December 28, 1960: Born in San Francisco, biological child of Marcia Cranston and Frank Verges, both students at the University of Iowa.
January 1, 1961: Adopted by Henry and Vera Frankel, two German-Jewish refugees. My two new grandmothers wait at the window as the car pulls up.
Circa 1973: I buy my first complete opera: Boris Godunov, attend my first opera: Der Rosenkavalier.
1975: I start San Francisco University High School and a year later start writing my first stories, novellas, poems and plays.
July 5, 1981, 5 pm: Vera Frankel dies; an Irish nurse makes the sign of the cross over her body.
1980-1985: New York: The cold and the Upper West Side and the wind of the subway and Kenneth Koch’s poetry course and Arthur C. Danto’s philosophy course and roaches and rodents and “love” in the city’s dungeons and an angry father shouting on the phone and homework and papers and nights in Butler Library and weekends at Fire Island and nights at Tom’s Restaurant and Happy Burger and the Hungarian Pastry Shop and the sound of Fred Neuhouser’s voice—Neuhouser, the noted Hegel scholar…where is he now? What happened?

■ **What you need to do**:
• a. Summarize the life chronology in two sentences.
• b. Carry the life chronology forward past its New York years, keeping its dated, first-person form.
The entries below have no connection to the life chronology.

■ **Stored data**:

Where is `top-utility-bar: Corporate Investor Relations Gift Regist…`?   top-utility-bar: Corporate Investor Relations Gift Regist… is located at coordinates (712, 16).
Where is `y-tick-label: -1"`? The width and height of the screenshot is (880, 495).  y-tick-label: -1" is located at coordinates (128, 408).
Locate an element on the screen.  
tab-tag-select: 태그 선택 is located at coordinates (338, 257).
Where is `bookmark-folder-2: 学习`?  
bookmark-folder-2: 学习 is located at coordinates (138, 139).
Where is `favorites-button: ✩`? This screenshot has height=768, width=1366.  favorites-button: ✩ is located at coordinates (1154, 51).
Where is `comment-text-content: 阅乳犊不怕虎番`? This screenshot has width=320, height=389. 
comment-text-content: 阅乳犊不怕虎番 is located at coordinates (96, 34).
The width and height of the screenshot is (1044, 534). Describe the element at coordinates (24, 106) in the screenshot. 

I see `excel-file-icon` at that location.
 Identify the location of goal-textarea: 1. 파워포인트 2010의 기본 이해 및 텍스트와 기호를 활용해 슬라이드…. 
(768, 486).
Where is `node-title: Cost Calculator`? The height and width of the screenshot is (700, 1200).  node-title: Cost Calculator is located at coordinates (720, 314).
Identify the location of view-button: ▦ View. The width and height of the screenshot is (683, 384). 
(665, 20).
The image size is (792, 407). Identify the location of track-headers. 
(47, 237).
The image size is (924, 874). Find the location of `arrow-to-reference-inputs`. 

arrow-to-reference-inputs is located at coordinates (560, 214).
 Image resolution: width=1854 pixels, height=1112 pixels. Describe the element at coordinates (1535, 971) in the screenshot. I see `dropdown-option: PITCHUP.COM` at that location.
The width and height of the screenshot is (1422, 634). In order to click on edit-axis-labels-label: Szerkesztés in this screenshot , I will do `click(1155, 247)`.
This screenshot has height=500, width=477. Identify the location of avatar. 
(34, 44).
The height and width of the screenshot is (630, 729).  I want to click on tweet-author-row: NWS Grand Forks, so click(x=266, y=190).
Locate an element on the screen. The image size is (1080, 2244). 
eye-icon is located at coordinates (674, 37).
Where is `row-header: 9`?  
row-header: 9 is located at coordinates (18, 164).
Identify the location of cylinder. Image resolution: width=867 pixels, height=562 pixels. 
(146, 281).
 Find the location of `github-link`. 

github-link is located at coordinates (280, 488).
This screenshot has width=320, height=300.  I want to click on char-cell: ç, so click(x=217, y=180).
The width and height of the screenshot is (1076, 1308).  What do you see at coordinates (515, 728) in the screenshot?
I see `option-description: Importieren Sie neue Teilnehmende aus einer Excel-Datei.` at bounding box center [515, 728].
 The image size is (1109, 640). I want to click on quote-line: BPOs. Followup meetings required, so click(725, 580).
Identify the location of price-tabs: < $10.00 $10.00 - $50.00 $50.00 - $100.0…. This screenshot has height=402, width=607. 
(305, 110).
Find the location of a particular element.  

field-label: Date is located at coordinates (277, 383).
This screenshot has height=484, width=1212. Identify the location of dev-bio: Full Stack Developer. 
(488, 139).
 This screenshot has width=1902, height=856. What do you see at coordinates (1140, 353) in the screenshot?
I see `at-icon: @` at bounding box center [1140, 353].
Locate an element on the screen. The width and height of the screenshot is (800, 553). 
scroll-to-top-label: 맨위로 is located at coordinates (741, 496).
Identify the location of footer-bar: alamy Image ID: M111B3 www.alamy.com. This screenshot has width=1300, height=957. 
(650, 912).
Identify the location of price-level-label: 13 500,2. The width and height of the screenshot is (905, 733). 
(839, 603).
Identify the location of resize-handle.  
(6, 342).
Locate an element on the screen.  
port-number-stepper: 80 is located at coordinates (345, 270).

■ **Answers by item number**:
• a. Born in San Francisco on December 28, 1960, to University of Iowa students Marcia Cranston and Frank Verges, the narrator was adopted on January 1, 1961, by Henry and Vera Frankel, two German-Jewish refugees. Around 1973 came a first complete opera recording and a first opera performance, in 1975 a start at San Francisco University High School, on July 5, 1981, Vera Frankel's death, and from 1980 to 1985 years in New York.

• b.
1985-1995: Barcelona. A teacher now. Cut my teeth in the sleazy language “academies,” ride a moped all day and all night, hobnob with revolutionaries and outcasts, speak my Spanish wittily but with an American accent, so that people ask, “Why did you come here and when are you leaving?” “Love,” this time in the dungeons of Spain. My first stories! My one Spanish friend: Alberto Garcia Mur. (What in God’s name has become of him? What happened?) Eileen Wieland, my psychoanalyst. Long sessions on the couch, Eileen in her chair behind me. I read much Freud and Proust.
December 25, 1990: At last I meet my birth parents, Frank and Marcia. While visiting California, I find out who I am.
1995: Return to America. I drive a Mercury Sable, courtesy of my father. “Love” continues, now in the dungeons of Los Angeles. I’m still a teacher. I rediscover poetry.
1995-present: Friends? Mary Trautmann, the poet; Mike Grieco, a solid mentor; and many more, especially from the Saturday workshop at Beyond Baroque. Robert C. Jameson has helped a great deal—what a good soul and healer. Along the way I change my name from Marcel J. Frankel to Alex M. Frankel.
2007: My birth mother and then my adoptive father, Henry Frankel, pass away within a few months of each other. My father leaves much of his fortune to an old gold digger, Rhoda Goldfarb. Hey Rhoda, when you croak can I please have all the bread that was meant for me, please?
2009: I buy my own little condo in the quiet hinterlands near El Sereno and Highland Park. I begin hosting my own poetry event with featured poets and open mic and that started in Old Pasadena but moved to LA.
2013: My poetry collection, Birth Mother Mercy, is published, and so is a chapbook, My Father's Lady, Wearing Black.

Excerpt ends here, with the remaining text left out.